The problem = Count the rows below that contain "what", matching case exactly, and give only the number.

Entries =
# # #

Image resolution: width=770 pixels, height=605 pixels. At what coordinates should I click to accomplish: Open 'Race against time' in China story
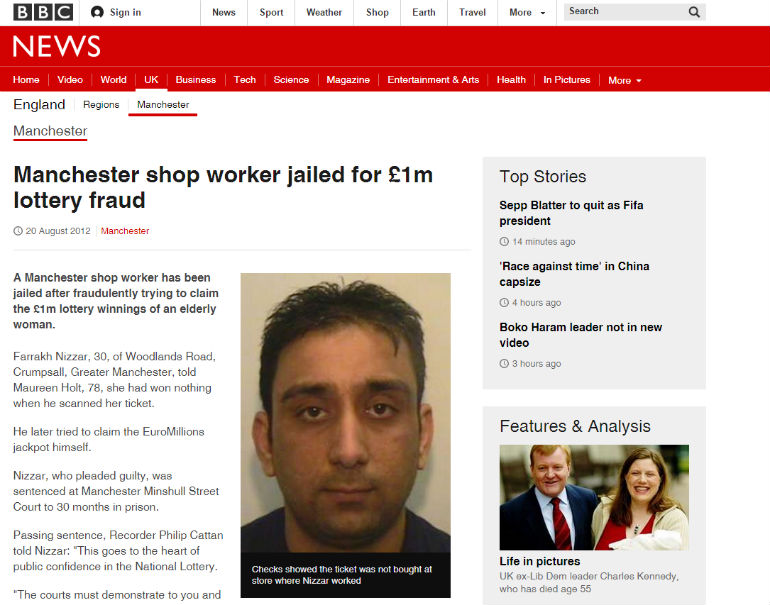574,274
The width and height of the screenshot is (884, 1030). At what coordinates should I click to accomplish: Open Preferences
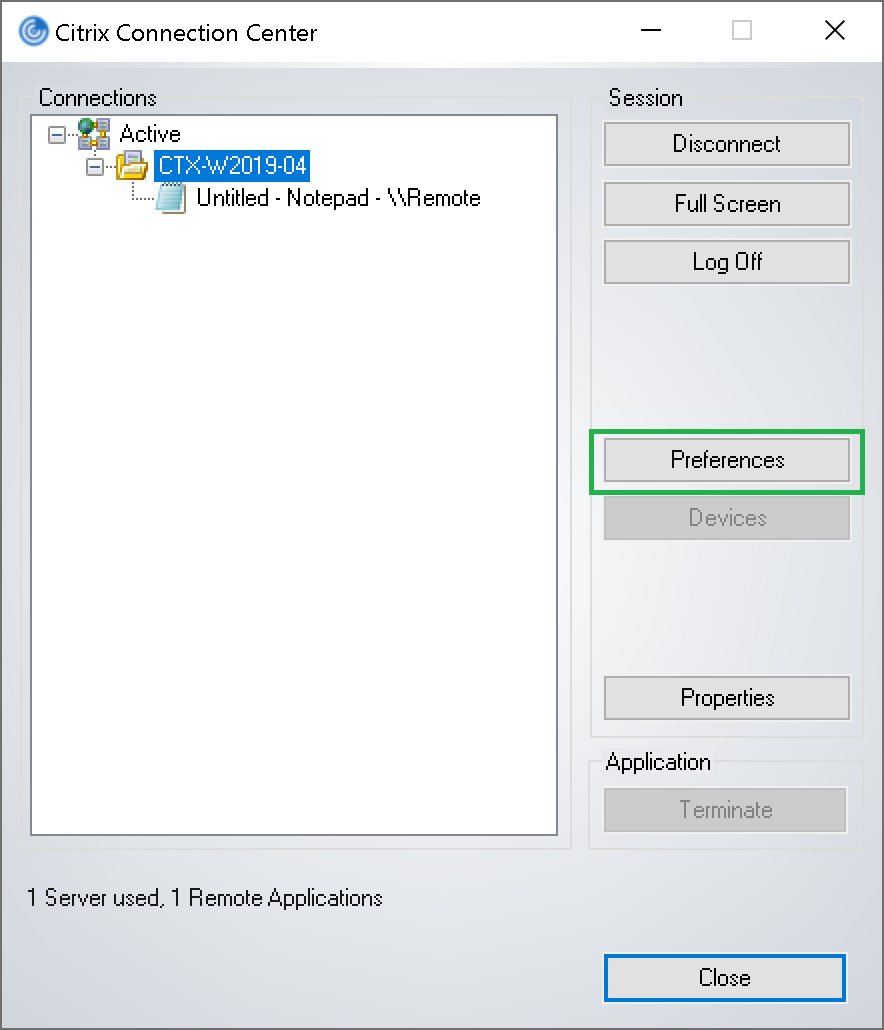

# # #

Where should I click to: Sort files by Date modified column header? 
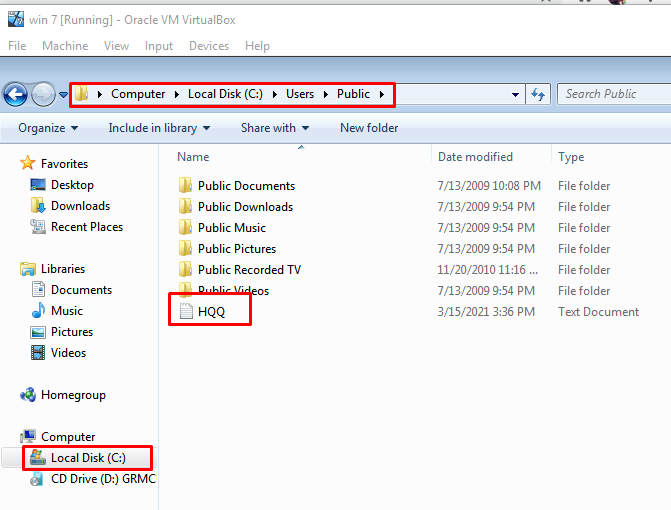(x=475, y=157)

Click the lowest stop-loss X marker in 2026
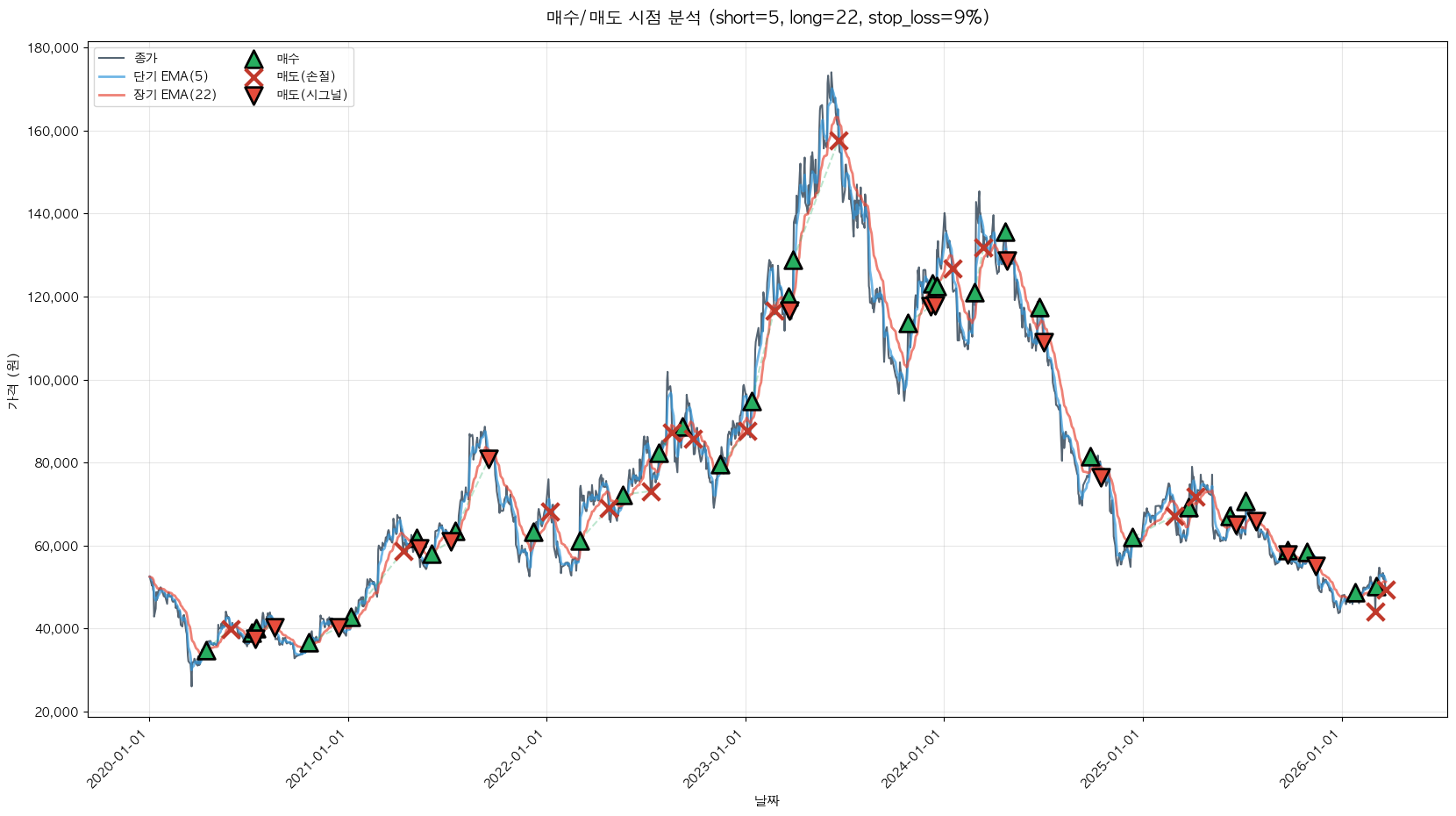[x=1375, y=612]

# # #

Complete response = 2